**Selección**
▽
EVASIÓN, CUENTO DE CATHERINE MANSFIELD



 


¿Cuánto tiempo puede vivir un hombre junto a una mujer neurótica?

En todo caso es el hombre el que va a conocerse a sí mismo al vivir en dichas circunstancias.  Como la hidroquinona, en la fórmula del fotógrafo, la mujer va a revelar el modo íntimo de ser de su compañero.

Llegado al límite, su personalidad está en riesgo de  hacerse añicos.

Camino de la estación en la que van a abordar el tren, ella hizo  escenas desagradables. Trinaba contra “el estúpido personal del hotel”, “niños horribles que saludaban desde la ventanilla del tren”, “una mujer que llevaba en brazos a ese bebé con la cabeza horrible, horrible”.

Un tramo del camino estaba polvoso: “Este repulsivo polvo”, dijo ella. El trató de cubrirla con su sombrilla pero ella, iracunda, lo paró en seco: “Haz favor de dejar mi sombrilla tranquila”, después de lo cual arrojó su sombrilla en un rincón del coche tirado por caballos en el que viajaban.

Más adelante un grupo de niños, ruidosos y alegres, corrió tras el carruaje ofreciendo sus flores, flores bellas de todos colores. Él iba a comprarles un ramo para ella pero: “¡Por Dios no les des nada! ¡Típico en ti! ¡Micos espantosos! Ahora nos seguirán por todo el camino. No los alientes: alentarías méndigos.”

Él quiso encender un cigarro pero ella se lo prohibió. Eran los tiempos en que todo mundo fumaba en todas partes y no había nada excepcional en ello. Sobre todo los astros del cine se fumaban   cajetillas enteras de cigarros en una sola película, al estilo de Humphrey Bogart, Paul Newman y Bruce Willis.

Ella se opuso furibunda y él se resignó a no fumar.

En una sacudida del camino la sombrilla se salió del coche. El se ofreció a ir por la sombrilla pero la mujer dijo que ella iba a buscarla. Lo dijo con estas palabras: “si no me escapo un minuto de ti me volveré loca”.

En tanto ella iba a buscar su sombrilla él esperó sentado en el coche, con los brazos cruzados. Fue cuando sintió una gran desazón. “Se sintió como un hombre hueco, marchito, como si fuera de ceniza.”

El final es enigmático. Ya en el tren, que corre velozmente entre la noche, el matrimonio va en él. Ella pregunta anhelante por su marido, que se ha ausentado.
△
**Datos proporcionados**
▽
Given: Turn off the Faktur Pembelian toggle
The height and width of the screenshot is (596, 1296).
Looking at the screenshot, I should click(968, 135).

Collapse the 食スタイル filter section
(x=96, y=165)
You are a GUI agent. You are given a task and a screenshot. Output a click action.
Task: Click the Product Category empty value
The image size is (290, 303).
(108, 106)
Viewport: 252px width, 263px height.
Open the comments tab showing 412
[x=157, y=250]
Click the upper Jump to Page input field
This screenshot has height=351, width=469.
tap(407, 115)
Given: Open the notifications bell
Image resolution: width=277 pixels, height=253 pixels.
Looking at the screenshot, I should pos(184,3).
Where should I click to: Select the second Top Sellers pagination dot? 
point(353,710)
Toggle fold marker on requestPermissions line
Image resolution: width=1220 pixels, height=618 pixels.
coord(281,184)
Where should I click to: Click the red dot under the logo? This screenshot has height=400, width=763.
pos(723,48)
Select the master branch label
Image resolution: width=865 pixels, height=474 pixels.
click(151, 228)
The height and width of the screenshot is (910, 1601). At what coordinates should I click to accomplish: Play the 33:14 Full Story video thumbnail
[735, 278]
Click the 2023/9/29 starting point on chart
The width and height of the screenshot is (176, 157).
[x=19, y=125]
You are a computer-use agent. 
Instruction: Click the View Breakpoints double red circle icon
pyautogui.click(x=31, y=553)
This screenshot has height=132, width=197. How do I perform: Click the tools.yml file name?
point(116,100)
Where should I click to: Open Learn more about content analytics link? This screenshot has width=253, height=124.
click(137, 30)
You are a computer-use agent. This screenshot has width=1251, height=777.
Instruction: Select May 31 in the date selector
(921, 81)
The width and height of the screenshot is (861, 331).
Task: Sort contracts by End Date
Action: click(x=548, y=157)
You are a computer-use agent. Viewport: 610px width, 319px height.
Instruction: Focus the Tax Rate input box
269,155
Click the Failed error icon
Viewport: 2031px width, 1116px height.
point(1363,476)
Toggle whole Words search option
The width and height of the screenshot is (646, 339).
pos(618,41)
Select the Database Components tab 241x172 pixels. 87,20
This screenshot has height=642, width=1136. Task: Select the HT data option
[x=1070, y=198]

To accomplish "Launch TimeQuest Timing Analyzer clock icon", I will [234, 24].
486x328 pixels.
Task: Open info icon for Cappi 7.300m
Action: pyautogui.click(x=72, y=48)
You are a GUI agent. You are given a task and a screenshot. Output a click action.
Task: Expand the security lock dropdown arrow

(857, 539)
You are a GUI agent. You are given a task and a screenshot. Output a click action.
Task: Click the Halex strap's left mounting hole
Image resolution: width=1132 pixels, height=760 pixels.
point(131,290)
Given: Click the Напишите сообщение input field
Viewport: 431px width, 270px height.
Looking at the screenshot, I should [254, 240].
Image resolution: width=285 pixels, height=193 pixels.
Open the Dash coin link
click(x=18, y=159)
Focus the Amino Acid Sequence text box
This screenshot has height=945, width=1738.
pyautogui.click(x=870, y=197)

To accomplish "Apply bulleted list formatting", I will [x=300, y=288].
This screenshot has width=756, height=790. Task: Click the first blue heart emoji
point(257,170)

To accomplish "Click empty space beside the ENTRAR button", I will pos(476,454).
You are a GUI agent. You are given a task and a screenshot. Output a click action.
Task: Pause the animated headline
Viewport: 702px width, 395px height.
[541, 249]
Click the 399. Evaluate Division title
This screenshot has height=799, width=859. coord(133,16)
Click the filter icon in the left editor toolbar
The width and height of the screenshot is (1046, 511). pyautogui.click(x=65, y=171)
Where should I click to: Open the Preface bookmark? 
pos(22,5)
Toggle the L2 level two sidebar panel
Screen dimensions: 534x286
△
**Problema planteado**
Transcribe literalmente el fragmento de la reseña de «Evasión» que empieza en las palabras «Más adelante un» y termina tras «a no fumar.».

**Resultado del ejercicio**
Más adelante un grupo de niños, ruidosos y alegres, corrió tras el carruaje ofreciendo sus flores, flores bellas de todos colores. Él iba a comprarles un ramo para ella pero: “¡Por Dios no les des nada! ¡Típico en ti! ¡Micos espantosos! Ahora nos seguirán por todo el camino. No los alientes: alentarías méndigos.”

Él quiso encender un cigarro pero ella se lo prohibió. Eran los tiempos en que todo mundo fumaba en todas partes y no había nada excepcional en ello. Sobre todo los astros del cine se fumaban   cajetillas enteras de cigarros en una sola película, al estilo de Humphrey Bogart, Paul Newman y Bruce Willis.

Ella se opuso furibunda y él se resignó a no fumar.